(TASK DIRECTIONS) Return the records below in full. Keep every word exact and skip the images.

-----

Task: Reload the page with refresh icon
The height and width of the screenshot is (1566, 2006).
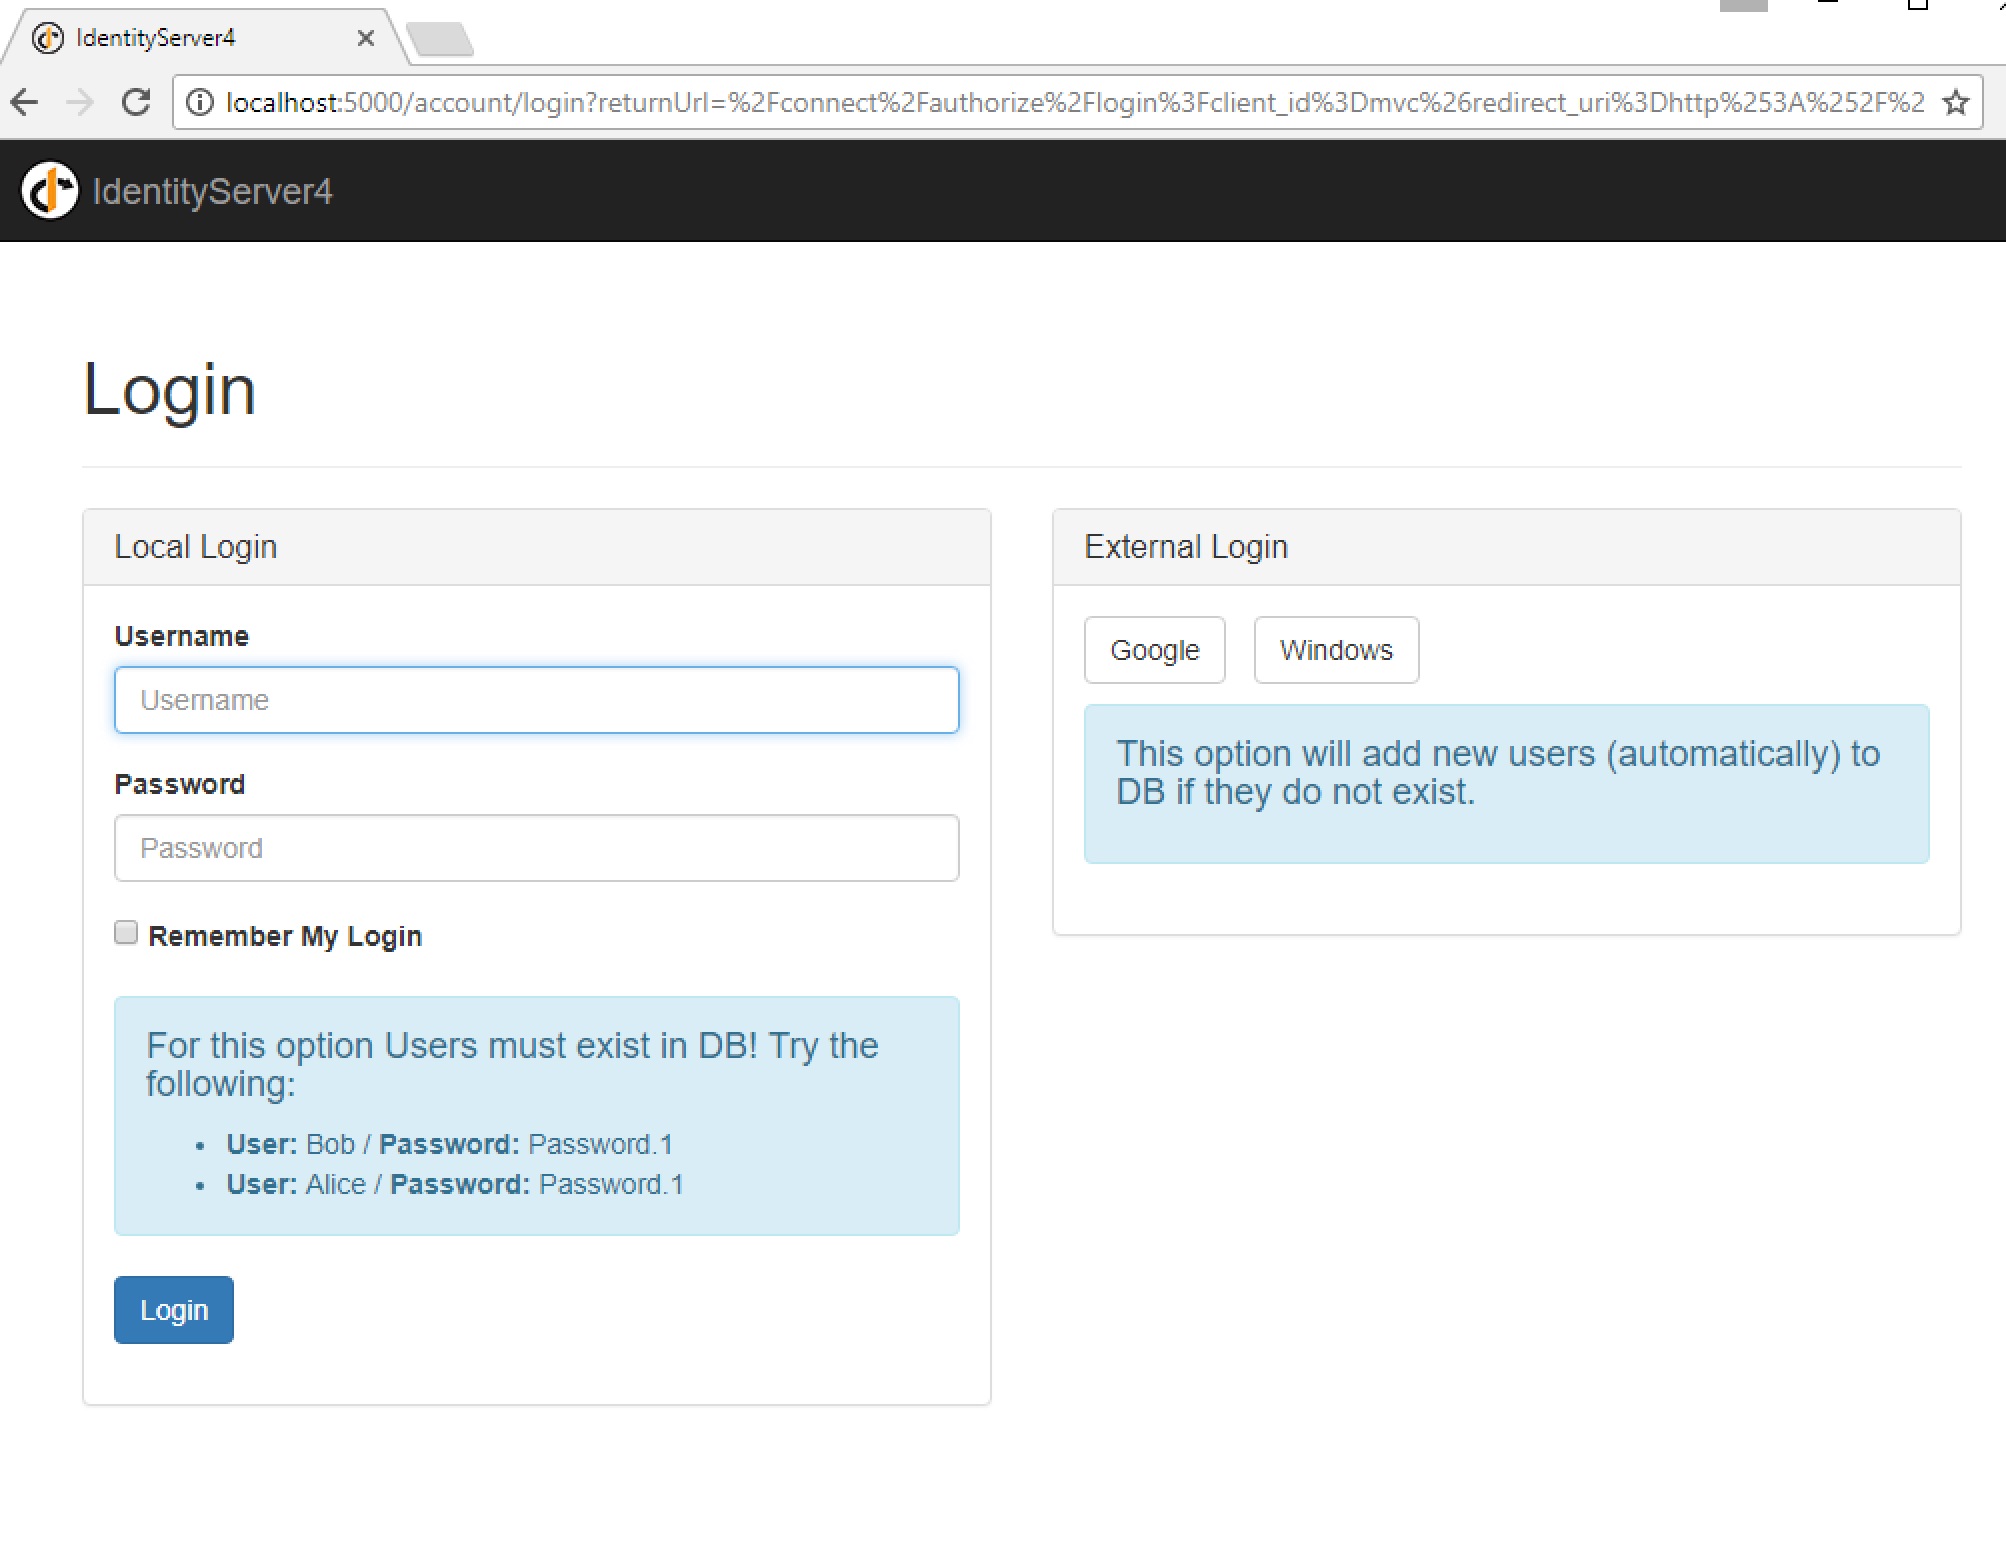Action: click(136, 102)
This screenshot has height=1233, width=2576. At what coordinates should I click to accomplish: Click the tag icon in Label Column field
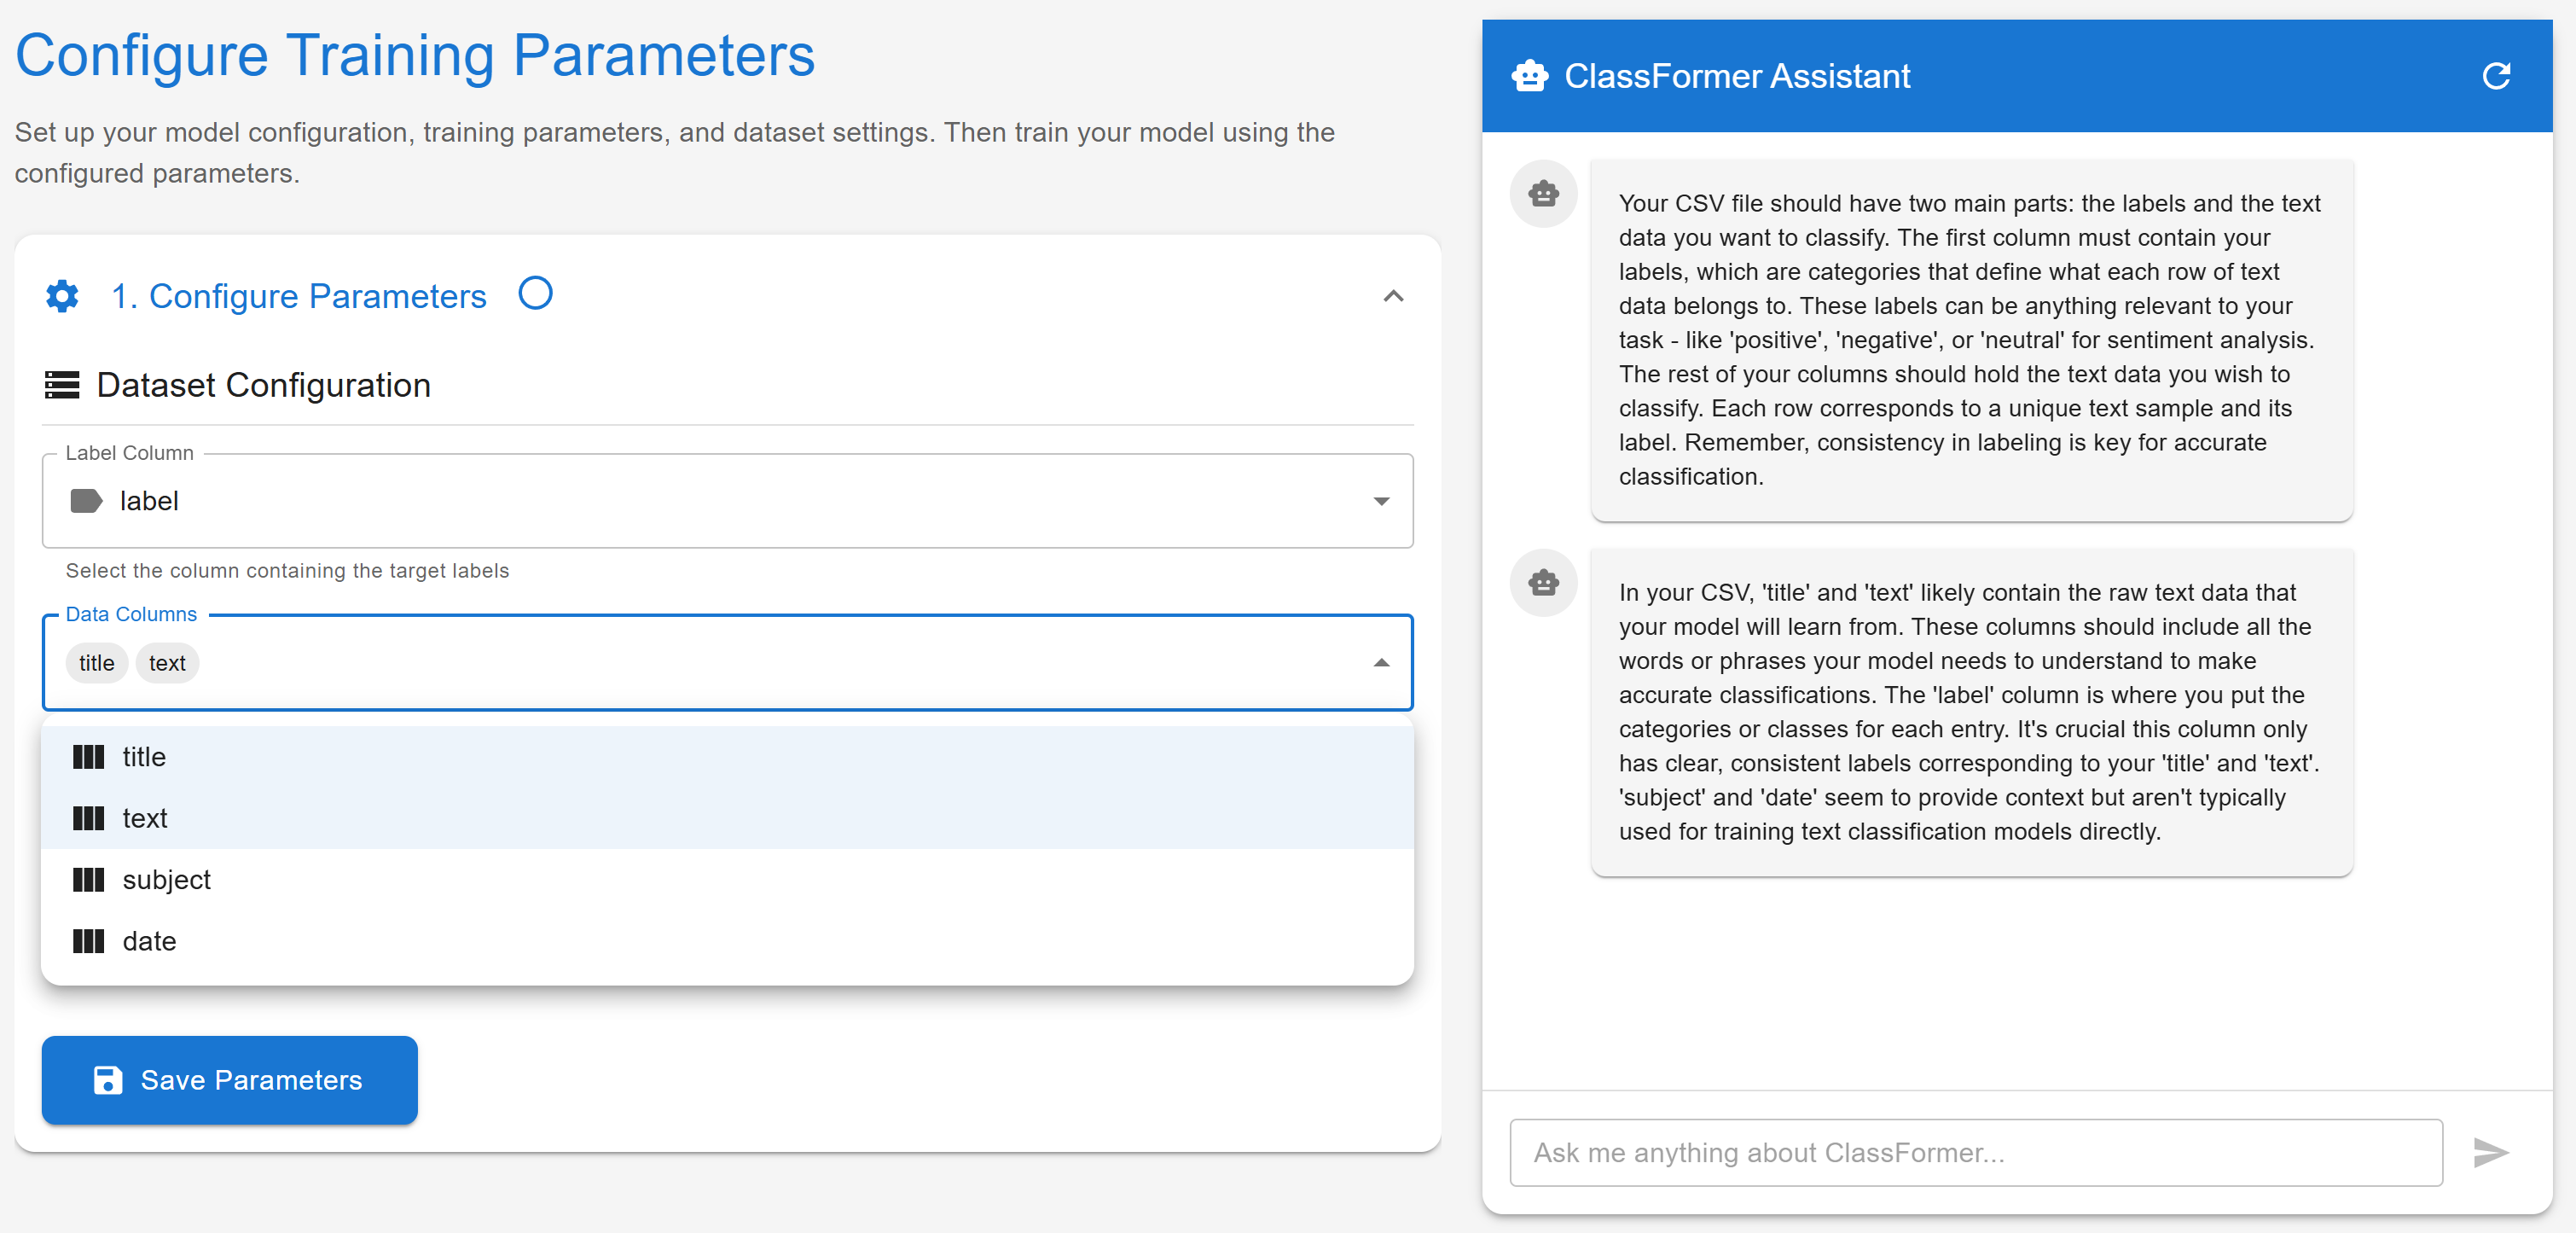86,501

-----

(RESULT OF THE EXERCISE)
Task: Reload the page with refresh icon
The height and width of the screenshot is (1566, 2006).
Action: click(136, 102)
This screenshot has height=1233, width=2576. At what coordinates should I click to accomplish: Click the tag icon in Label Column field
86,501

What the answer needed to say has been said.